=== Begin Enclosure ===
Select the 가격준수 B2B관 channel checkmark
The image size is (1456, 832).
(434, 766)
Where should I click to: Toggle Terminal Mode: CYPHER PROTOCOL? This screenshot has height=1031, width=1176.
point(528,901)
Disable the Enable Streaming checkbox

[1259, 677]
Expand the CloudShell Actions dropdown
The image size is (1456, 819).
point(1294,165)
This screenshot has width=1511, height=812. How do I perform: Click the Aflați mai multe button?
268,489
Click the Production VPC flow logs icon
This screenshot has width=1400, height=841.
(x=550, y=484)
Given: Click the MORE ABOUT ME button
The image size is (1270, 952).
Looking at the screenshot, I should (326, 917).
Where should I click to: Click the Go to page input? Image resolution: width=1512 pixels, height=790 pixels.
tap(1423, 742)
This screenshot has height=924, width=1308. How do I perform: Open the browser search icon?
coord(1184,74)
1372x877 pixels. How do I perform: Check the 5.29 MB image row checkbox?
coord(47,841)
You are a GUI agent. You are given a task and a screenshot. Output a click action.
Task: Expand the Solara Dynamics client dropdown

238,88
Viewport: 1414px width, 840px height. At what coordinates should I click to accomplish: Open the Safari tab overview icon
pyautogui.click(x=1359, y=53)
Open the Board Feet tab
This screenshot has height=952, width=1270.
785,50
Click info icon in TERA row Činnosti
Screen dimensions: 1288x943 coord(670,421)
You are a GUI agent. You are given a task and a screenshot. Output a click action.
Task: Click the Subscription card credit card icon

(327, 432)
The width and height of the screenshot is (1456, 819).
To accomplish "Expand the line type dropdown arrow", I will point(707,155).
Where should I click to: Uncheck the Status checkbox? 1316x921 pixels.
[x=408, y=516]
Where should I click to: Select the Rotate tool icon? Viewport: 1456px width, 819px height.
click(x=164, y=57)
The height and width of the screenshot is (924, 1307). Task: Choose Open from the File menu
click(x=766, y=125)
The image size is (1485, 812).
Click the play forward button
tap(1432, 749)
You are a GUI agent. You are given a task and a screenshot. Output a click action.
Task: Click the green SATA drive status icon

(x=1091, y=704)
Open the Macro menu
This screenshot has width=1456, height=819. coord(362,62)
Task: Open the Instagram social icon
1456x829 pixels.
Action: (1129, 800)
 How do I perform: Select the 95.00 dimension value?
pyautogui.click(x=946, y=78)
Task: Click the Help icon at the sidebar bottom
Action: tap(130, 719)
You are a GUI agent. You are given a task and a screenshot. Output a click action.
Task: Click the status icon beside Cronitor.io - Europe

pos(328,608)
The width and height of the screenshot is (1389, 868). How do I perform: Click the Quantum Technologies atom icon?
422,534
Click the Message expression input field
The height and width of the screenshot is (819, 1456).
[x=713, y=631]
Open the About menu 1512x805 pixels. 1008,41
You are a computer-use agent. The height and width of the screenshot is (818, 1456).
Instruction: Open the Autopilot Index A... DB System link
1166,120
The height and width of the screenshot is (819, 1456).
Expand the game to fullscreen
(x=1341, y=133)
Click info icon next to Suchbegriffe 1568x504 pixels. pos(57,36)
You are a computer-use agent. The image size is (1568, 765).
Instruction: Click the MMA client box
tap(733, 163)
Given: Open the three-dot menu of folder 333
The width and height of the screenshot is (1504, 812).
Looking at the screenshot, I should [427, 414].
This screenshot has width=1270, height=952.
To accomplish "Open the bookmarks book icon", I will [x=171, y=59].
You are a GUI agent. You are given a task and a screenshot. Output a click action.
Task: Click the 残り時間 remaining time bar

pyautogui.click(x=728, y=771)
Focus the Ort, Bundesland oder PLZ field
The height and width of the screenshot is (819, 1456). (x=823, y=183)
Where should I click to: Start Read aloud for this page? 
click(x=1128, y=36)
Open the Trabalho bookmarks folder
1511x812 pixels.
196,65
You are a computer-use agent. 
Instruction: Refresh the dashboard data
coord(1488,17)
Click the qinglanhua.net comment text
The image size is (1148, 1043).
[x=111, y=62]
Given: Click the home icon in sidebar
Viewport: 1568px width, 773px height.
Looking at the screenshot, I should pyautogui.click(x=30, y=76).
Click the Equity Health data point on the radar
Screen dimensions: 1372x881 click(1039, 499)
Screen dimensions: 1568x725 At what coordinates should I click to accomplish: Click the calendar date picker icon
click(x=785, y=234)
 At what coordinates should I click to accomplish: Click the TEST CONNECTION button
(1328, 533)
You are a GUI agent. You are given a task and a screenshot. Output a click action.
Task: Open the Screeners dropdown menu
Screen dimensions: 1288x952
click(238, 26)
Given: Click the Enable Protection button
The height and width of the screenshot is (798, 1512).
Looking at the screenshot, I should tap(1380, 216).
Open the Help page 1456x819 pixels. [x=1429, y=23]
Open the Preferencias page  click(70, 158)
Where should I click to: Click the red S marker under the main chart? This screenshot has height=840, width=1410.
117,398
=== End Enclosure ===
None of the records may be omitted; each is to be printed exactly.

ANSWER BELOW:
Select the 가격준수 B2B관 channel checkmark
The image size is (1456, 832).
(434, 766)
Where should I click to: Toggle Terminal Mode: CYPHER PROTOCOL? This screenshot has height=1031, width=1176.
point(528,901)
Disable the Enable Streaming checkbox

[1259, 677]
Expand the CloudShell Actions dropdown
The image size is (1456, 819).
point(1294,165)
This screenshot has width=1511, height=812. How do I perform: Click the Aflați mai multe button?
268,489
Click the Production VPC flow logs icon
This screenshot has width=1400, height=841.
(x=550, y=484)
Given: Click the MORE ABOUT ME button
The image size is (1270, 952).
Looking at the screenshot, I should (326, 917).
Where should I click to: Click the Go to page input? Image resolution: width=1512 pixels, height=790 pixels.
tap(1423, 742)
This screenshot has height=924, width=1308. How do I perform: Open the browser search icon?
coord(1184,74)
1372x877 pixels. How do I perform: Check the 5.29 MB image row checkbox?
coord(47,841)
You are a GUI agent. You are given a task and a screenshot. Output a click action.
Task: Expand the Solara Dynamics client dropdown

238,88
Viewport: 1414px width, 840px height. At what coordinates should I click to accomplish: Open the Safari tab overview icon
pyautogui.click(x=1359, y=53)
Open the Board Feet tab
This screenshot has height=952, width=1270.
785,50
Click info icon in TERA row Činnosti
Screen dimensions: 1288x943 coord(670,421)
You are a GUI agent. You are given a task and a screenshot. Output a click action.
Task: Click the Subscription card credit card icon

(327, 432)
The width and height of the screenshot is (1456, 819).
To accomplish "Expand the line type dropdown arrow", I will point(707,155).
Where should I click to: Uncheck the Status checkbox? 1316x921 pixels.
[x=408, y=516]
Where should I click to: Select the Rotate tool icon? Viewport: 1456px width, 819px height.
click(x=164, y=57)
The height and width of the screenshot is (924, 1307). Task: Choose Open from the File menu
click(x=766, y=125)
The image size is (1485, 812).
Click the play forward button
tap(1432, 749)
You are a GUI agent. You are given a task and a screenshot. Output a click action.
Task: Click the green SATA drive status icon

(x=1091, y=704)
Open the Macro menu
This screenshot has width=1456, height=819. coord(362,62)
Task: Open the Instagram social icon
1456x829 pixels.
Action: (1129, 800)
 How do I perform: Select the 95.00 dimension value?
pyautogui.click(x=946, y=78)
Task: Click the Help icon at the sidebar bottom
Action: tap(130, 719)
You are a GUI agent. You are given a task and a screenshot. Output a click action.
Task: Click the status icon beside Cronitor.io - Europe

pos(328,608)
The width and height of the screenshot is (1389, 868). How do I perform: Click the Quantum Technologies atom icon?
422,534
Click the Message expression input field
The height and width of the screenshot is (819, 1456).
[x=713, y=631]
Open the About menu 1512x805 pixels. 1008,41
You are a computer-use agent. The height and width of the screenshot is (818, 1456).
Instruction: Open the Autopilot Index A... DB System link
1166,120
The height and width of the screenshot is (819, 1456).
Expand the game to fullscreen
(x=1341, y=133)
Click info icon next to Suchbegriffe 1568x504 pixels. pos(57,36)
You are a computer-use agent. The image size is (1568, 765).
Instruction: Click the MMA client box
tap(733, 163)
Given: Open the three-dot menu of folder 333
The width and height of the screenshot is (1504, 812).
Looking at the screenshot, I should [427, 414].
This screenshot has width=1270, height=952.
To accomplish "Open the bookmarks book icon", I will [x=171, y=59].
You are a GUI agent. You are given a task and a screenshot. Output a click action.
Task: Click the 残り時間 remaining time bar

pyautogui.click(x=728, y=771)
Focus the Ort, Bundesland oder PLZ field
The height and width of the screenshot is (819, 1456). (x=823, y=183)
Where should I click to: Start Read aloud for this page? 
click(x=1128, y=36)
Open the Trabalho bookmarks folder
1511x812 pixels.
196,65
You are a computer-use agent. 
Instruction: Refresh the dashboard data
coord(1488,17)
Click the qinglanhua.net comment text
The image size is (1148, 1043).
[x=111, y=62]
Given: Click the home icon in sidebar
Viewport: 1568px width, 773px height.
Looking at the screenshot, I should pyautogui.click(x=30, y=76).
Click the Equity Health data point on the radar
Screen dimensions: 1372x881 click(1039, 499)
Screen dimensions: 1568x725 At what coordinates should I click to accomplish: Click the calendar date picker icon
click(x=785, y=234)
 At what coordinates should I click to accomplish: Click the TEST CONNECTION button
(1328, 533)
You are a GUI agent. You are given a task and a screenshot. Output a click action.
Task: Open the Screeners dropdown menu
Screen dimensions: 1288x952
click(238, 26)
Given: Click the Enable Protection button
The height and width of the screenshot is (798, 1512).
Looking at the screenshot, I should tap(1380, 216).
Open the Help page 1456x819 pixels. [x=1429, y=23]
Open the Preferencias page  click(70, 158)
Where should I click to: Click the red S marker under the main chart? This screenshot has height=840, width=1410.
117,398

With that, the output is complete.